New Policy Paper Discourages Non-Medical Switching for Asthma Patients

 

Treating asthma is not a one-size-fits-all exercise, as patients and clinicians well know.  So why do some health plan policies suggest otherwise?  The question drives a new policy brief from the Institute for Patient Access.

Authored by J. Allen Meadows, MD, and James Tracy, DO, the paper explores how non-medical switching undermines clinical decisions about which medications and devices work best for individual patients.  “Asthma and Non-Medical Switching” pinpoints two main inhaled asthma medications – anti-inflammatories, such as steroids, and bronchodilators, which open up the breathing passages.  The paper also pinpoints three primary delivery devices: metered-dose inhalers, dry powder inhalers and nebulizers.

Which medication and device work best depends entirely upon the patient, say Drs. Meadows and Tracy.  Nebulized medicine might be preferable for seniors or for children with severe asthma, they explain, while athletes or active young patients may adhere to treatment better with a portable dry powder inhaler.  The authors note that patients often have strong preferences about their device.

“Like asthma medications,” the paper argues, “devices are neither equivalent nor interchangeable.”  Nevertheless, non-medical switching policies drive asthma patients to change devices based on what’s less expensive for the insurer.  This may occur when a health plan removes a certain device from its formulary of covered products, or when it moves the product to a non-preferred tier – increasing the out-of-pocket burden for the patient.

To understand how to use a new device, patients need to return to their health care provider for education.  Not all will.  Switching devices may also disrupt patients’ ability to manage their asthma, leading to more appointments or hospitalizations.

In fact, 2017 research from the Institute for Patient Access demonstrated that non-medical switching can lead to higher non-drug costs for certain chronic conditions – including asthma.  Switches can also indicate a disrupted course of care; patients who switch once are more likely to switch again, increasing non-drug medical costs still further.

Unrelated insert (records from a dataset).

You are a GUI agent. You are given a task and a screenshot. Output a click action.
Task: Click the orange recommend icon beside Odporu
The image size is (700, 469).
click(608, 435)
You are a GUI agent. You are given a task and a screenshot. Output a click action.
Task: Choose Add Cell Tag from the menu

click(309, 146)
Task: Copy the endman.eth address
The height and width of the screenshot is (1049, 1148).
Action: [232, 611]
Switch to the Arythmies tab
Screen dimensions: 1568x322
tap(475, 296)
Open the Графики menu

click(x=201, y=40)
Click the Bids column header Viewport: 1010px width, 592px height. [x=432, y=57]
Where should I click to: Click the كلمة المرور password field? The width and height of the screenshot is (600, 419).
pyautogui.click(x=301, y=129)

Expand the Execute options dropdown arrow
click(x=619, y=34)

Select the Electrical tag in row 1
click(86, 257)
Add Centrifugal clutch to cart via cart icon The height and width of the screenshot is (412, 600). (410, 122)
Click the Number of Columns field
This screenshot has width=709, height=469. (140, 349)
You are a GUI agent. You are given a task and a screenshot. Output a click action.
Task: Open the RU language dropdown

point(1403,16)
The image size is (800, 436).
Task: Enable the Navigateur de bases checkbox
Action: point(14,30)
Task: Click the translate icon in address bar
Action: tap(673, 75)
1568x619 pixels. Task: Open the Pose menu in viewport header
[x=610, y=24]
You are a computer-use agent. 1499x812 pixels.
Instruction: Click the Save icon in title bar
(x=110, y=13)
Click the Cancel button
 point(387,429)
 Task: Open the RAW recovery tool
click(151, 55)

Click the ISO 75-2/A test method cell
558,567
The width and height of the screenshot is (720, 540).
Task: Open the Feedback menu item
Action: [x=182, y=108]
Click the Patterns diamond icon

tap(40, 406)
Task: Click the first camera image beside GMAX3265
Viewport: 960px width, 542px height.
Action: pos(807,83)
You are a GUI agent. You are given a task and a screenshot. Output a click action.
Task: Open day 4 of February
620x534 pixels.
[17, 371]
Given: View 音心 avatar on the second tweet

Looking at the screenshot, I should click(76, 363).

The ability to breathe is one of the most fundamental measures of health.  And, for asthma patients, that ability is tied to whether they can access the medications and devices prescribed by their clinicians.  Dr. Meadows and Dr. Tracy urge commonsense limits on health plans to protect the physician-patient relationship in asthma care and to ensure access to appropriate, individualized treatment for patients.